Here the job is to print only the lines from the one containing "This screenshot has" to the end of the entries, both included, exactly as they stand, with pictures excluded.
Segment Start: Records provided
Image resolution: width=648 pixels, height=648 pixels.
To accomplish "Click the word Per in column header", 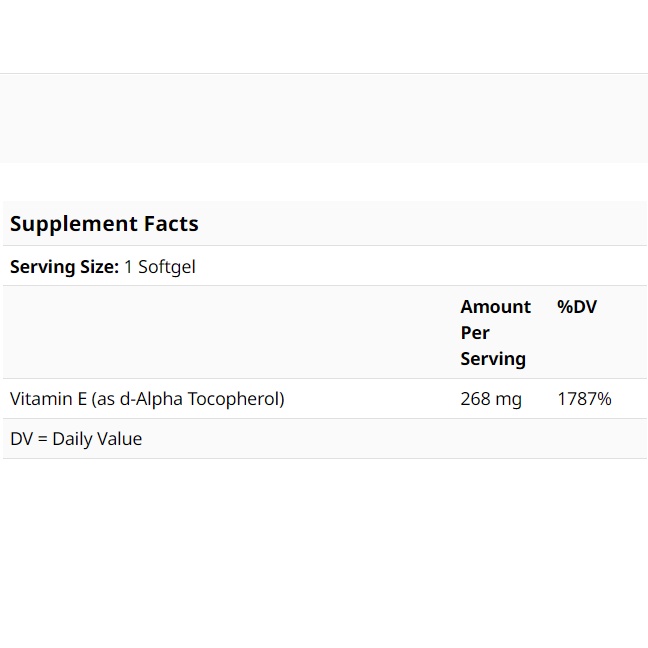I will click(475, 333).
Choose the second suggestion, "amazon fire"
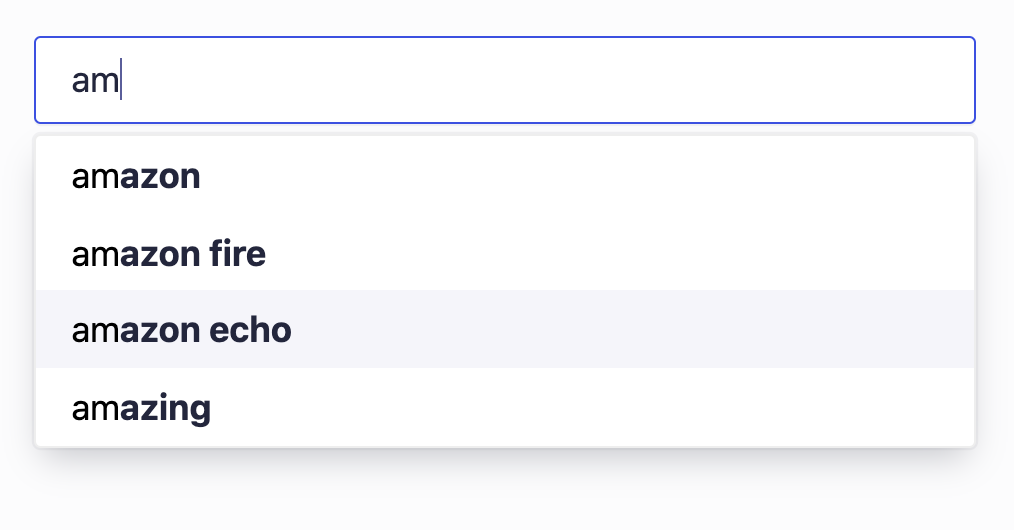The height and width of the screenshot is (530, 1014). 504,254
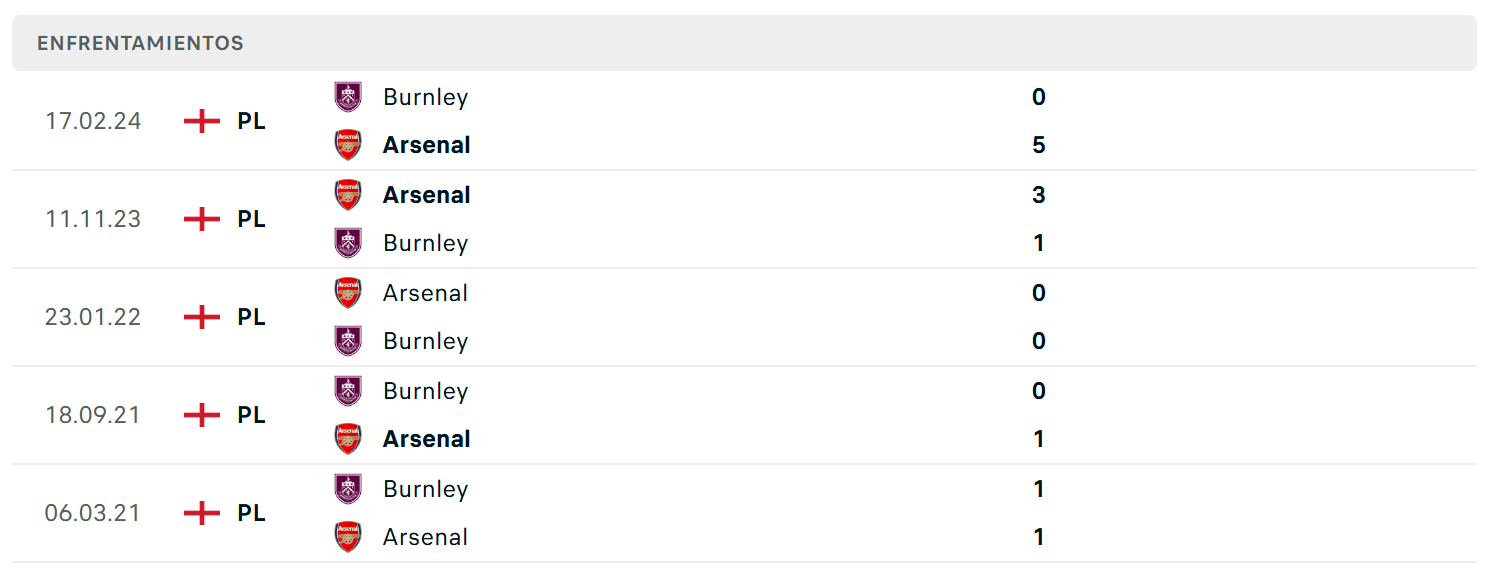Click Arsenal crest in 06.03.21 match

click(x=348, y=537)
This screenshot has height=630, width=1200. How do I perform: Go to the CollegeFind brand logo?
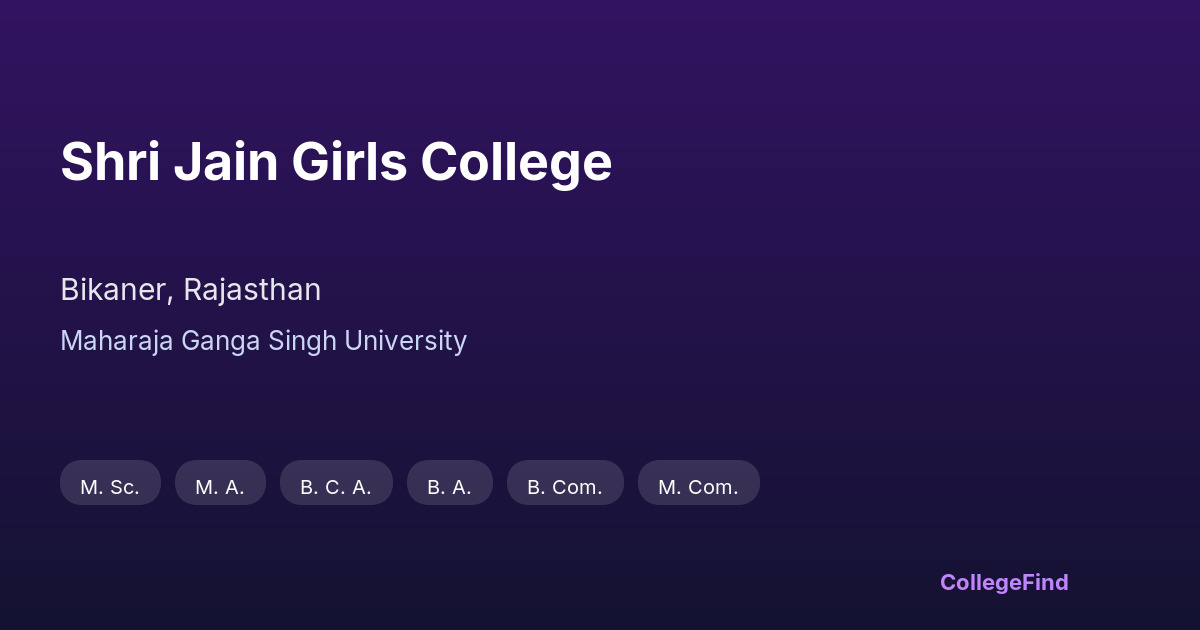click(x=1004, y=582)
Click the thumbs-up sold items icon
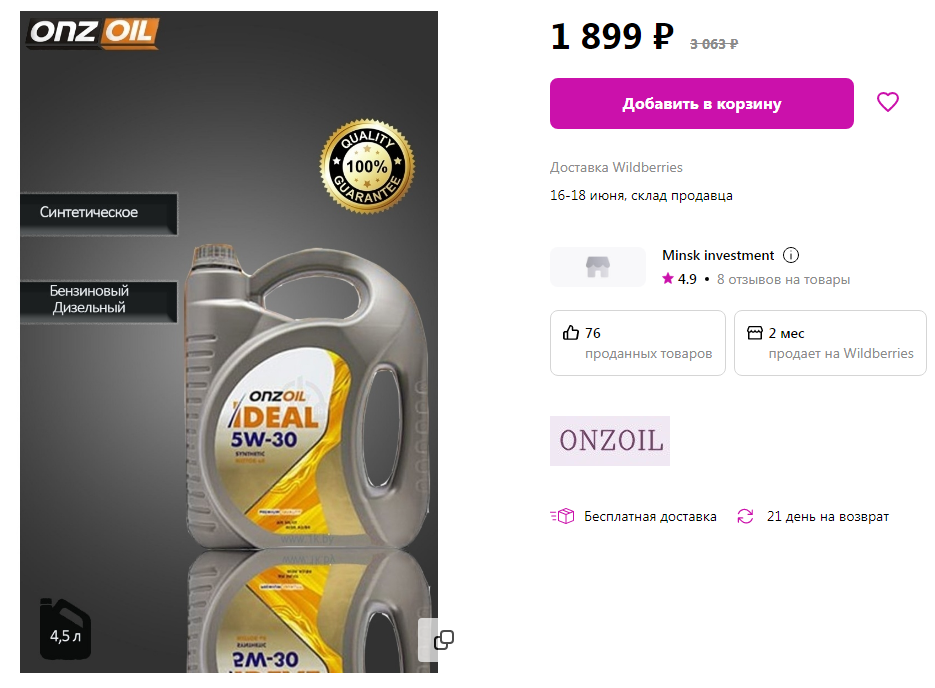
Segment End: Records provided
Result for this exercise:
This screenshot has height=630, width=1200. How do I perform: Go to the CollegeFind brand logo?
click(x=1004, y=582)
Click the thumbs-up sold items icon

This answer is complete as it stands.